Several challenges over time have shaped how I think about long-term impact. Agricultural systems behave nonlinearly. Weather variability, disease pressure and shifting input dynamics make static targets and linear planning insufficient, favoring adaptive systems built for resilience rather than narrow optimization. Capital is always scarce. Sustainability investments compete directly within the capital allocation hierarchy, which forces rigor around return pathways and reinforces that purpose and performance must remain aligned. Organizational inertia is real in large asset networks. Legacy infrastructure and distributed decision-making can slow change even when the economics are compelling, reinforcing the importance of embedding sustainability into governance rather than relying on individual champions.
None of this works without strong cross-functional leadership.
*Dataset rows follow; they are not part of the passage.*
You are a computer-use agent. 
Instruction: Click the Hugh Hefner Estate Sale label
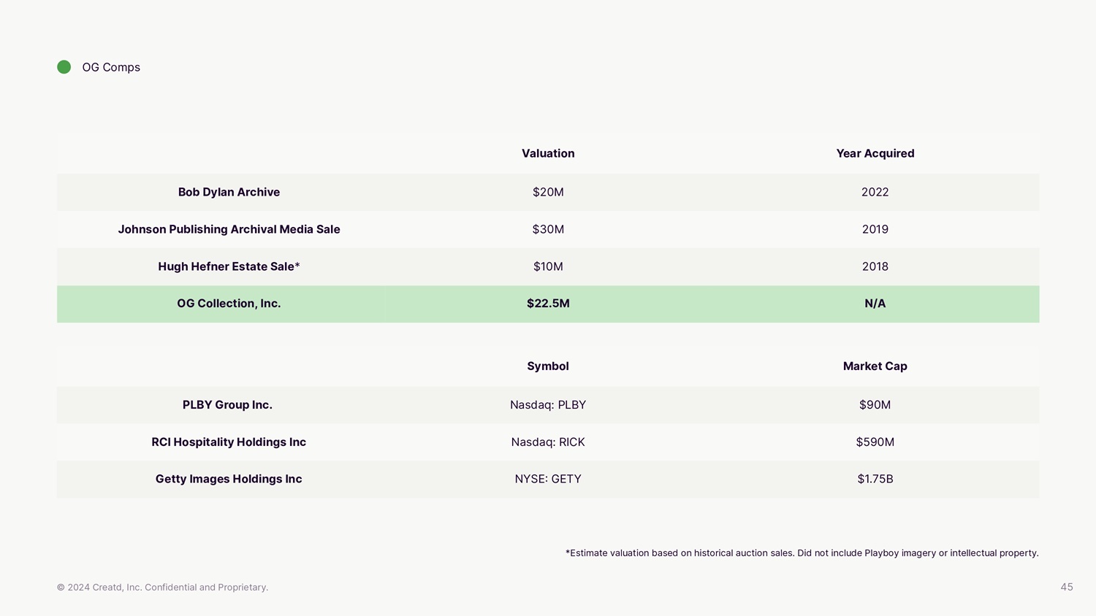tap(229, 266)
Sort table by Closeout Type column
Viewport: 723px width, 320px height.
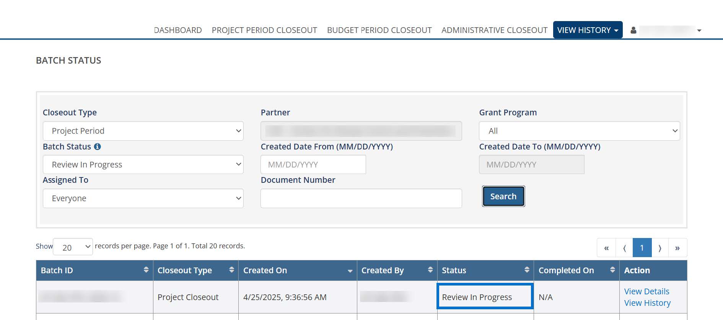coord(231,270)

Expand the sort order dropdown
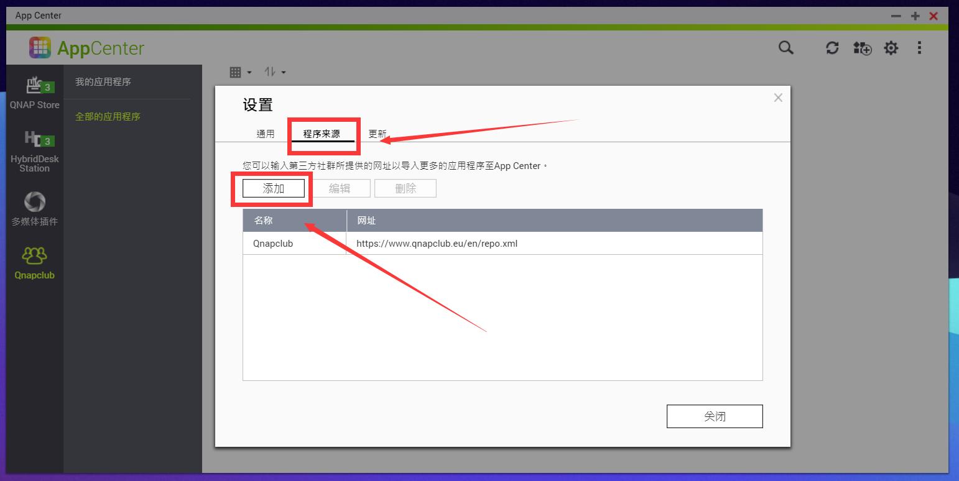(x=274, y=72)
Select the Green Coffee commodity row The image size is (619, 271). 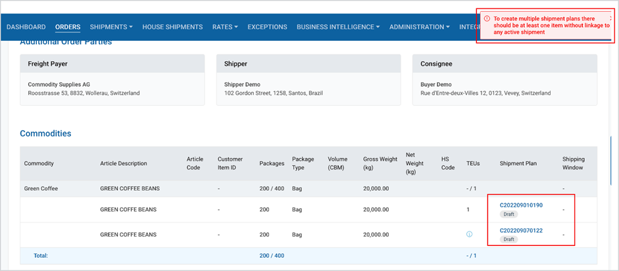[x=309, y=189]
Sustainability touches how the enterprise operates, allocates capital, manages risk and serves customers. At Cal-Maine, aligning teams around shared outcomes ensures that sustainability reinforces our scale advantages as we expand specialty and value-added platforms. Clear data, consistent definitions, and transparent tradeoffs allow decisions to reflect full system awareness. External partnerships further accelerate learning and reduce execution risk as new technologies and process innovations are introduced.
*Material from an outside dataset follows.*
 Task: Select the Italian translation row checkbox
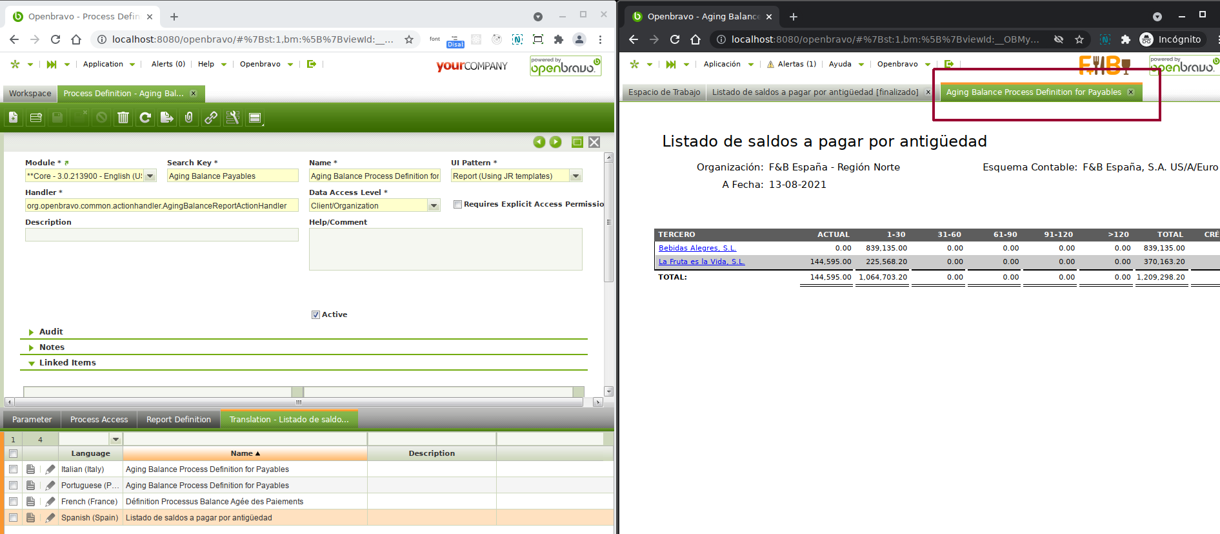(13, 469)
For organizations seeking to embed sustainability into everyday decision-making, the shift is structural. Sustainability must be explicitly linked to value creation and risk management. Leadership teams should concentrate on a small number of material levers where execution can scale, supported by strong measurement discipline and clear accountability. A pilot-and-scale mindset allows economics to be validated before broad rollout. Most importantly, organizations must develop leaders who can seamlessly connect operations, strategy and capital allocation.
The companies that compound value over time are not the ones with the loudest sustainability messaging, but the ones that quietly redesign their operating systems so that sustainability discipline strengthens reliability, improves capital efficiency and reinforces trust. When sustainability works this way, it becomes inseparable from how the business grows and how durable shareholder value is created.